Excerpted records ::
━━━━━━

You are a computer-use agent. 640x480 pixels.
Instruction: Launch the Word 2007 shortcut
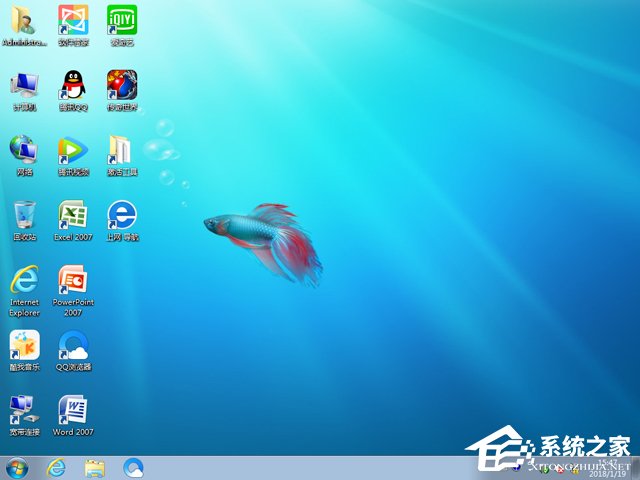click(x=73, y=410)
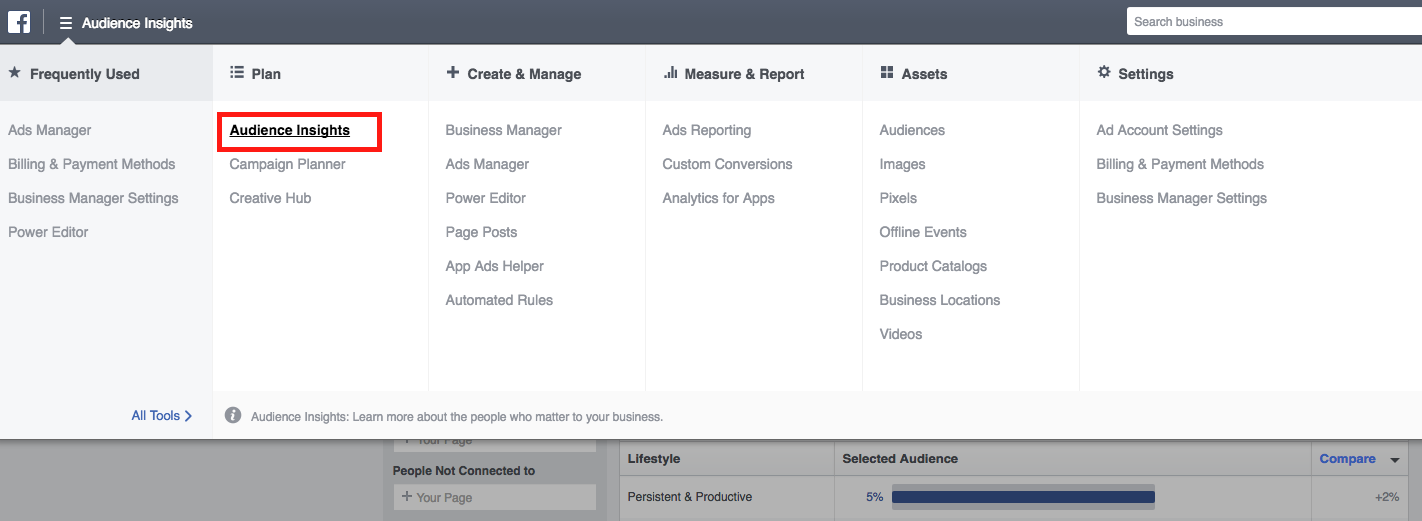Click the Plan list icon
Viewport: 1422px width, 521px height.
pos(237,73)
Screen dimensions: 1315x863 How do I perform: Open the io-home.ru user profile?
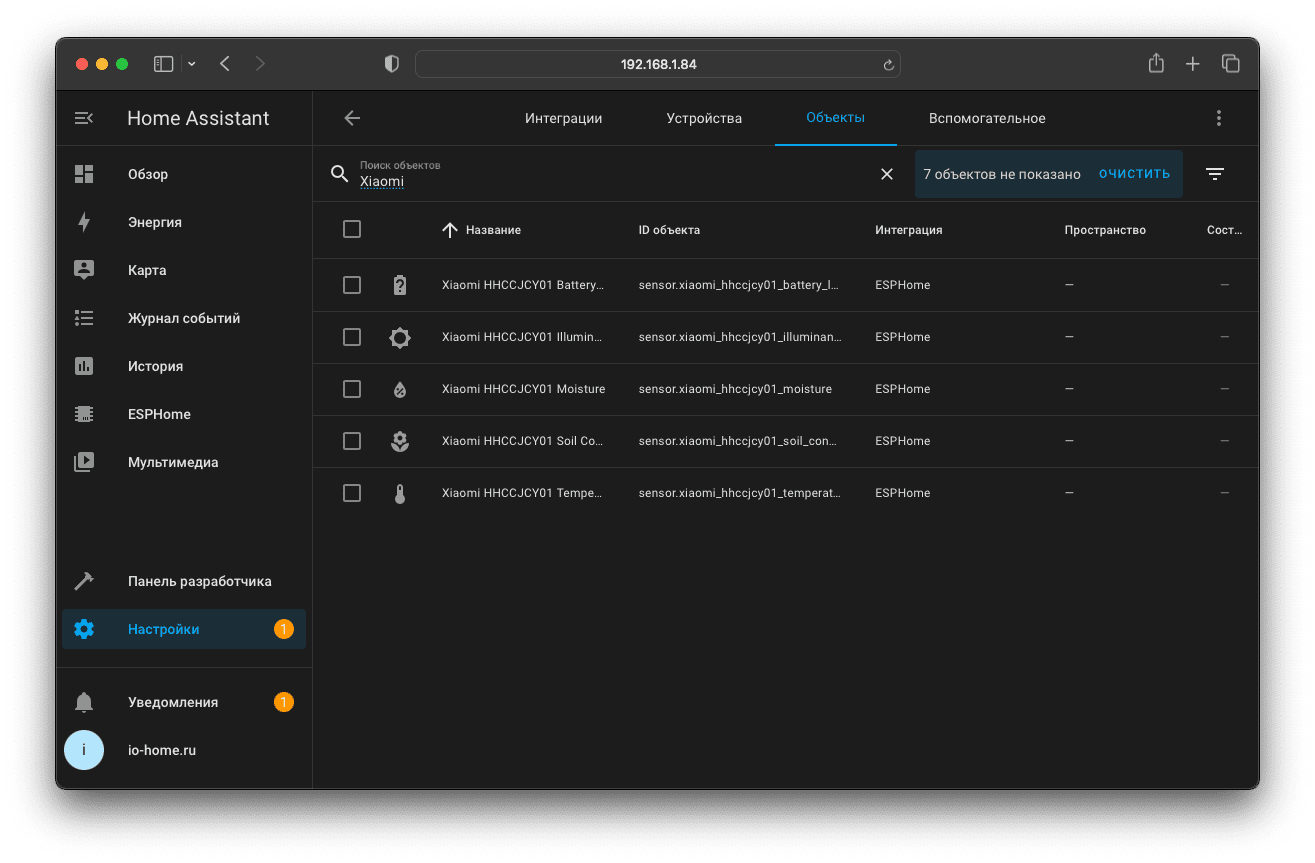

━━━━━━

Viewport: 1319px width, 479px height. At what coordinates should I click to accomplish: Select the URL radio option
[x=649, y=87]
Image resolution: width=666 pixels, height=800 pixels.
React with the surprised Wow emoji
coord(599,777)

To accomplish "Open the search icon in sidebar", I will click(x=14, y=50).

━━━━━━

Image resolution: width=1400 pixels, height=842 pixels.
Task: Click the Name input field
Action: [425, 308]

━━━━━━

Short task ::
Convert the part of the listing above that opens with the line containing "Viewport: 1319px width, 479px" and closes with the line containing "will click(x=14, y=50)." into a two-column CSV headed request and answer, one row per pair. Put each value in a single quoted field, with line breaks replaced by spaces.

Task result ::
request,answer
"Viewport: 1319px width, 479px height. At what coordinates should I click to accomplish: Select the URL radio option","[x=649, y=87]"
"Image resolution: width=666 pixels, height=800 pixels. React with the surprised Wow emoji","coord(599,777)"
"To accomplish ""Open the search icon in sidebar"",","I will click(x=14, y=50)."